§ RECORDS SHOWN

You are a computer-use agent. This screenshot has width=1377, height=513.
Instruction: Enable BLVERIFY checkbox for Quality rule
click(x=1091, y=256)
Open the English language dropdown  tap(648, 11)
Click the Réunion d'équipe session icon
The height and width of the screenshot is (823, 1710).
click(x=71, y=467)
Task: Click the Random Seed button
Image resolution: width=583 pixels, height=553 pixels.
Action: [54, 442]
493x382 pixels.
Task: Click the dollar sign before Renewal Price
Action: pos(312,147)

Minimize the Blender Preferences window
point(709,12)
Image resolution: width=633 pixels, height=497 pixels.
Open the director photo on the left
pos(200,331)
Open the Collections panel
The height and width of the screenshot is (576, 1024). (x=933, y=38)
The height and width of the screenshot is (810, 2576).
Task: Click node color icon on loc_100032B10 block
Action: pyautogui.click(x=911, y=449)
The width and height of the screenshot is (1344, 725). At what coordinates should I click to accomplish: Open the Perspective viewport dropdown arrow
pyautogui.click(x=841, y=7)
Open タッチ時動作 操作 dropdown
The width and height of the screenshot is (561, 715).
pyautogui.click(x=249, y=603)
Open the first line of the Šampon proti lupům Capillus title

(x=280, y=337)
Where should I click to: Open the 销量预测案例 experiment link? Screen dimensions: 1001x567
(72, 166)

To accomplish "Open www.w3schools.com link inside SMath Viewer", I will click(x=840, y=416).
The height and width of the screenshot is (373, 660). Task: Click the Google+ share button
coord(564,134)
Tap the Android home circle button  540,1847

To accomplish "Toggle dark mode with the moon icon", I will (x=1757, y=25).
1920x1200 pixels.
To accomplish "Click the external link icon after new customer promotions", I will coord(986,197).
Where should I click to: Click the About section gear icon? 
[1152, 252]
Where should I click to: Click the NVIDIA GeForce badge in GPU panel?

§ YOUR ASSIGNMENT
Return every line of the listing above that contains "will".

§ ANSWER FOR THIS EXERCISE
To accomplish "Open www.w3schools.com link inside SMath Viewer", I will click(x=840, y=416).
To accomplish "Toggle dark mode with the moon icon", I will (x=1757, y=25).
To accomplish "Click the external link icon after new customer promotions", I will coord(986,197).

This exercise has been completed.